**** DOCUMENT SOURCE
Mais notre aveuglement vient surtout de l’euphorie postérieure à la chute du Mur, de la croyance naïve dans la conjonction du marché et de la démocratie pour pacifier la terre entière. La fin de l’Histoire, ce conte de fées pour pays riches, n’aura duré que douze ans, le temps qui sépare le 9 novembre 1989 de l’effondrement des tours du World Trade Center, le 11 septembre 2001. Nous avions en Europe évacué la guerre de notre ADN sans comprendre les ressources de violence de l’islam politique et des anciens empires déchus, Turquie et Russie. Notre inaction face aux crimes de Poutine en Tchétchénie et en Syrie, la fascination de tant de nos politiciens et intellectuels pour la figure de la brute slave qui noie dans le sang toute velléité d’opposition restera la faute majeure de nos sociétés. La décision fatale de Barack Obama, le 30 août 2013, d’oublier ses lignes rouges et de ne pas frapper le régime de Bachar el-Assad à la suite d’attaques chimiques dans la banlieue de Damas a persuadé le maître du Kremlin de la décadence irrémédiable du monde occidental. Le despotisme renaît toujours de ses cendres dans le silence des démocraties.

Contre toute attente, l’Europe a réagi comme un seul homme à l’agression russe du 24 février. Non seulement, elle ne s’est pas couchée mais elle a immédiatement sanctionné Moscou et armé les Ukrainiens. Démenti flagrant aux théories paresseuses du déclin de l’Occident et autres fariboles pour esprits fatigués. Contrairement à la guerre en ex-Yougoslavie où nos gouvernants, à l’unisson des nationalistes serbes, avaient repris l’accusation délirante faite aux Croates et aux Bosniaques d’être des Oustachis, le signifiant nazi proféré par Moscou à l’encontre de Kiev s’est dégonflé dès son énonciation. Il s’est même retourné contre la Russie qui apparaît comme le siège d’un absolutisme totalitaire dissimulé sous une rhétorique antifasciste de commande. On a compris enfin la grande leçon de l’écrivain soviétique Vassili Grossman: « L’histoire de l’Occident témoigne d’un élargissement progressif des libertés, l’histoire russe raconte l’inverse, un élargissement progressif de la servitude ».
********
**** DONNÉES DE L’EXERCICE
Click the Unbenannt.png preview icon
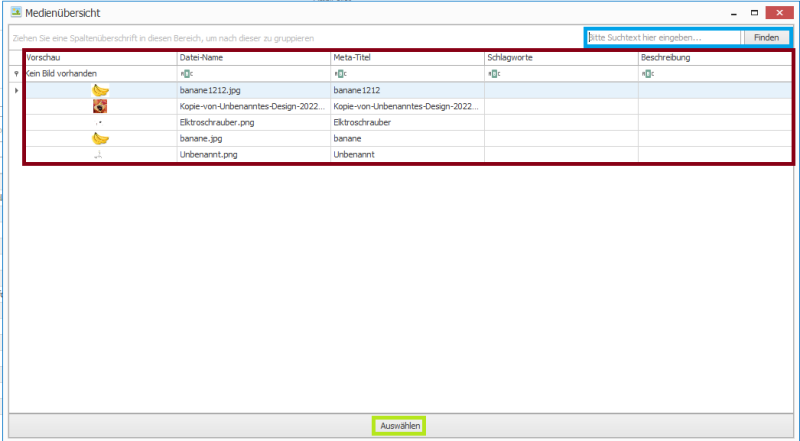Viewport: 800px width, 441px height. [100, 155]
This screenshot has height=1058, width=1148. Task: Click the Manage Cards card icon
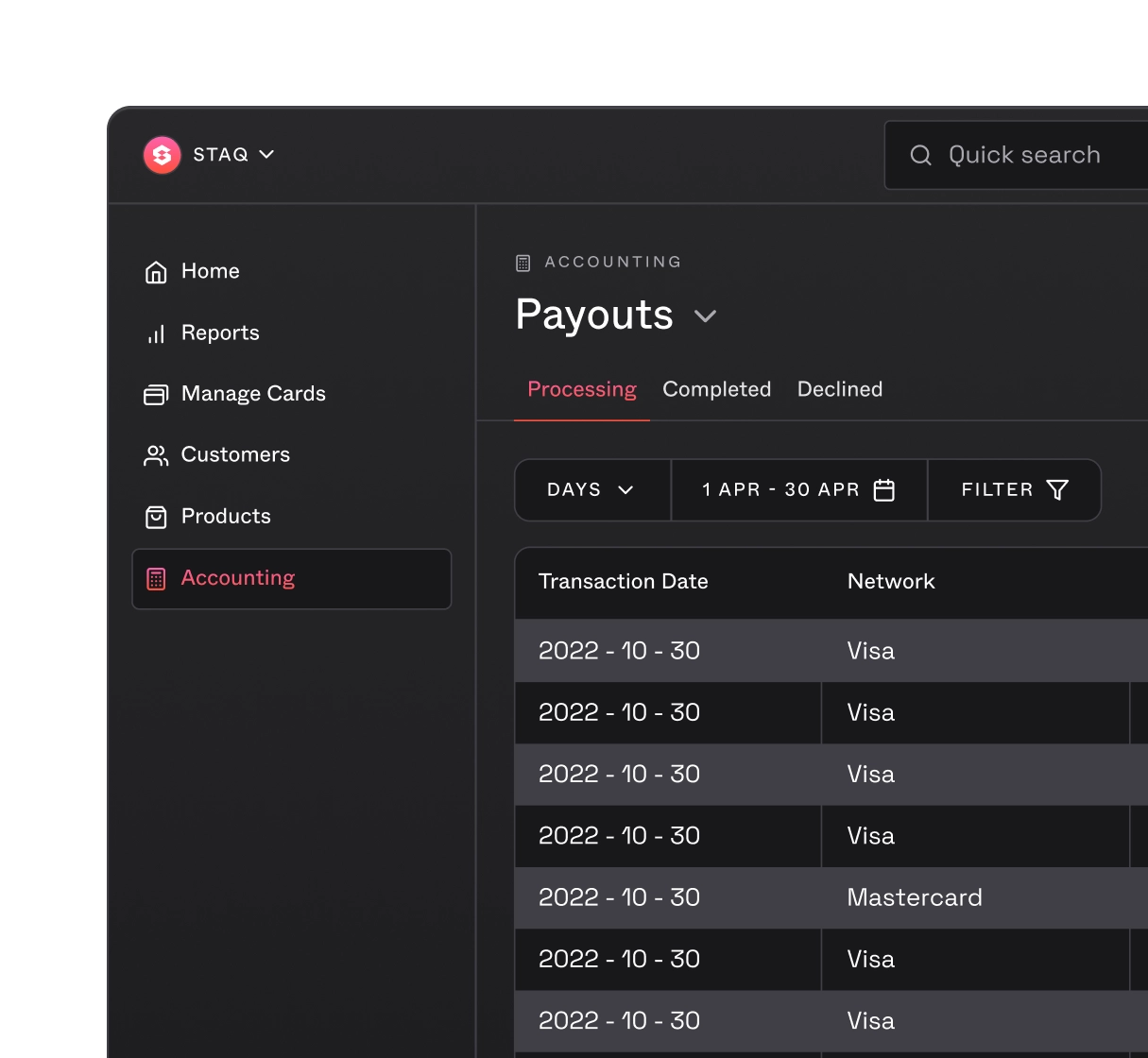[x=156, y=394]
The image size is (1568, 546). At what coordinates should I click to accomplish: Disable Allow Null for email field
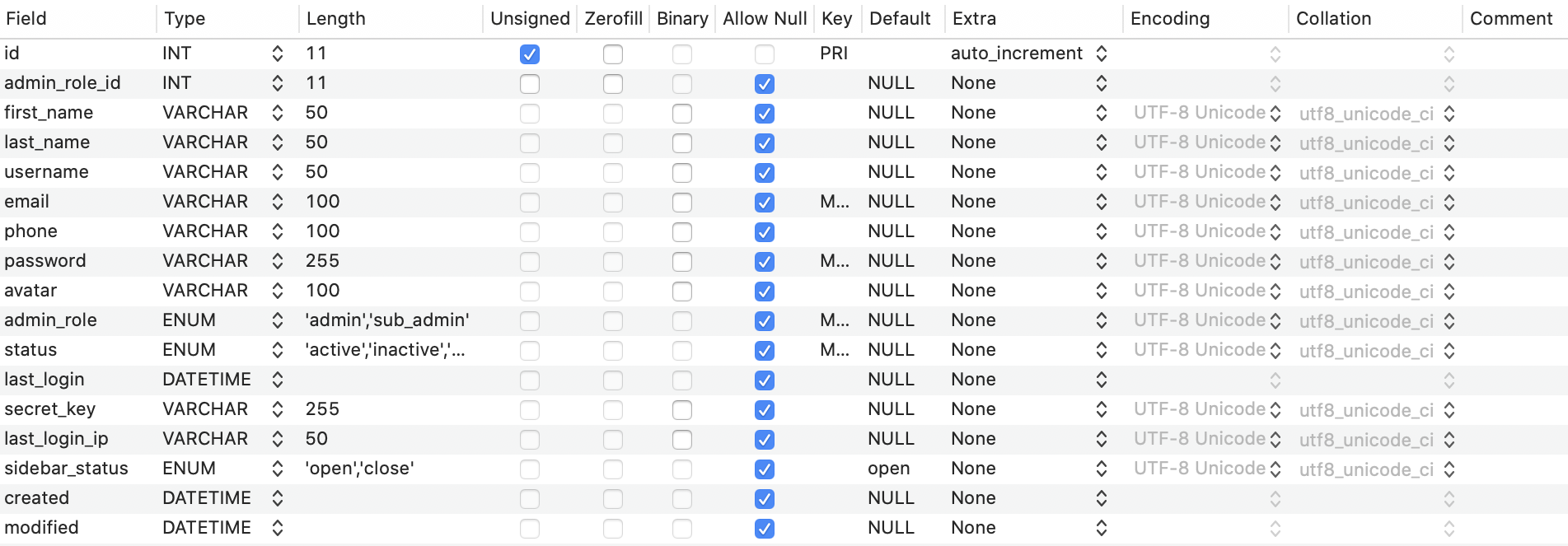(765, 203)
********
## LISTE DES TÂCHES
1. Répondez aux questions suivantes d’après le document source :
(a) Combien de temps la fin de l’Histoire a-t-elle duré ?
(b) À quelle date Barack Obama a-t-il décidé de ne pas frapper le régime de Bachar el-Assad ?
(c) Quel écrivain soviétique est cité ?
2. Modifiez les lignes des données, à partir de celle qui contient « This screenshot has » et jusqu’à la fin, en remplaçant « Disable » par « Enable » sans rien changer d’autre. Omettez les images.

## TÂCHES RÉSOLUES
1.
(a) Douze ans.
(b) Le 30 août 2013.
(c) Vassili Grossman.

2.
This screenshot has height=1058, width=1148. Task: Click the Manage Cards card icon
[x=156, y=394]
The image size is (1568, 546). At what coordinates should I click to accomplish: Enable Allow Null for email field
(765, 203)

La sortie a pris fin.